吴长海拿指尖点了点桌面:“孙覆洲,你查的人,你来解释解释。”
孙覆洲调整了一下坐姿:“秦雯和她男友恋爱时间并不长,但两人之间的默契很高,面对警方的询问两人的口风基本一致,完全找不出破绽,但她帮忙看了一晚上店,张佳丽就被杀了,我不认为真的是巧合,所以昨天我们再次走访了副食店,本来依然没有破绽,但离开前,我们凑巧遇见了一位经常在附近收废品的老头儿,所以询问了他一些问题,出人意料的是,老头儿是第一次见秦雯,收废品的时候,店里从来只有她男朋友和旅馆老板娘。”
吴长海脸色并没有因此好多少,手指的敲击反而更快了:“你这都是推测,说一点实际的东西。”
“这就要问您了。”孙覆洲话音一转,“吴局,我记得您八年前曾回樰城'顺便'侦办过一起案子,被害人是叫苏冉吧,几个有钱人把不小心走错的女孩当成了小姐轮奸了。”
吴局眉毛皱成了一条,不明白他提这事的意思何在:“你这是什么意思?”
孙覆洲深吸一口气,自觉吃了熊心豹子胆:“吴局,我没什么意思,我们查同类型的少女失踪案,理应不会查到苏冉的案子上,但我们一查,苏冉的案子就蹦了出来,好像有双手把它前面推,在我看来,也只有吴局您有这个本事了。”
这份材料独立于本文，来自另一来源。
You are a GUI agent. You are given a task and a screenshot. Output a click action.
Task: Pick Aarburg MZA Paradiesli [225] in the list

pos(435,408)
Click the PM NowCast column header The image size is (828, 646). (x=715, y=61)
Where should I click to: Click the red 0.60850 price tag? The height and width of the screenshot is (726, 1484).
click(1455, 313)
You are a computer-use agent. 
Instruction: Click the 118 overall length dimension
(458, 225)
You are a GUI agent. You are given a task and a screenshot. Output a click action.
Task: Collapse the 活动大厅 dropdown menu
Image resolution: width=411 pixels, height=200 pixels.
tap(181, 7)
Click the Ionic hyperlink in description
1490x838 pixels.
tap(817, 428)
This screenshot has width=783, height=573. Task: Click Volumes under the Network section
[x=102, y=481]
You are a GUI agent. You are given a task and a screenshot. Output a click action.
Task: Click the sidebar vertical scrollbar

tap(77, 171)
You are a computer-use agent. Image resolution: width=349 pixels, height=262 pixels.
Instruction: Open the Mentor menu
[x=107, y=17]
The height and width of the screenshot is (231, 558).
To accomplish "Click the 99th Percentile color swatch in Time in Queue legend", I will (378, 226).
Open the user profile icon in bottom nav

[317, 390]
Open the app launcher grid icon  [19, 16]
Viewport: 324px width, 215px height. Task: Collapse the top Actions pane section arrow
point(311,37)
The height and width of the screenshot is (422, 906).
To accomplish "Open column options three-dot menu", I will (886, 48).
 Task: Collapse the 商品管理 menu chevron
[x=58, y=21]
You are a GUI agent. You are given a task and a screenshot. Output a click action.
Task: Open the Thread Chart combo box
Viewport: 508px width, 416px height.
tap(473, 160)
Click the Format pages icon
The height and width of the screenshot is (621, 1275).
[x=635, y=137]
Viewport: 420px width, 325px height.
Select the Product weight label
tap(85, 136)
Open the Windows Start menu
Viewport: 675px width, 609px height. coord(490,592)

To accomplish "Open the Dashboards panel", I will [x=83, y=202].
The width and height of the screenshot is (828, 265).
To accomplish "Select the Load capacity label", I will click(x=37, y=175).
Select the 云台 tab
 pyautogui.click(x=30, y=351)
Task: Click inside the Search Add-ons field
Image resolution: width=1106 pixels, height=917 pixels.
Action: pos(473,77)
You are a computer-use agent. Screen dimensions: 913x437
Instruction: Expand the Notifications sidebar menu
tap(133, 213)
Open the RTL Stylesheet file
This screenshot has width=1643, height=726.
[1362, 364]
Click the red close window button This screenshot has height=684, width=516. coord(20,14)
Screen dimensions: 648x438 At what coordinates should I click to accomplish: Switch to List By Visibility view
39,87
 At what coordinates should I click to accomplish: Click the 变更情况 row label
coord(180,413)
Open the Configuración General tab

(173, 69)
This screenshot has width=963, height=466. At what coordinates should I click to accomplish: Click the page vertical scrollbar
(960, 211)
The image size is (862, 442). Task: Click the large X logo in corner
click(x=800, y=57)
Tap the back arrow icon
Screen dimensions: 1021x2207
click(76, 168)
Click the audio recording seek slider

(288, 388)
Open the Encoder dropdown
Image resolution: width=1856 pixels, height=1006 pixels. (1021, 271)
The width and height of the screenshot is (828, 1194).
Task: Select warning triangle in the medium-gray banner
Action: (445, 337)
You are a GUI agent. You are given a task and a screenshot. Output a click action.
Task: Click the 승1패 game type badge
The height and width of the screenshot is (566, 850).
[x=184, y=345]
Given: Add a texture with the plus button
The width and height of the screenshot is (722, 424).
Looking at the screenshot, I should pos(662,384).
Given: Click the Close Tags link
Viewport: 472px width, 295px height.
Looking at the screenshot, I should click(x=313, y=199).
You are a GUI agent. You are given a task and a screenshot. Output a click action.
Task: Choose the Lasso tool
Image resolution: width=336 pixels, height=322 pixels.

说到最后,孙覆洲还饱含善意地冲他笑了笑,强忍着没怂。
会议室里不是头一次这么安静了,但这一次的安静背后,蕴藏着比以往更甚的山崩地裂。
吴局沉默了多久,会议室就安静了多久,直到他重重地咳嗽了两声,咳得孙覆洲一身冷汗。
这阎王爷不会要发作吧………
不过吴局只是伸出一阳指朝他的方向指了两下:“好你个孙覆洲……确实胆子不小。”
阎王爷没生气,孙覆洲就知道他说对了,经典时代ktv的问题肯定不是一朝一夕的,吴长海其实也知道这一点,所以做了推手也情有可原,只是他不明白吴长海这么做的原因。
八年前他就注意到了异样,明明有充足的时间,却等现在才查?
……还是说,这么久都在等这个契机?
“怎么没提刘海和沈垣的事?”从会议室出来以后,刘承凛趁所有人都离开了,单独问孙覆洲。
孙覆洲低着头,从容地收拾着桌上的资料:“事先声明,我没有以公谋私,你别打小报告啊。”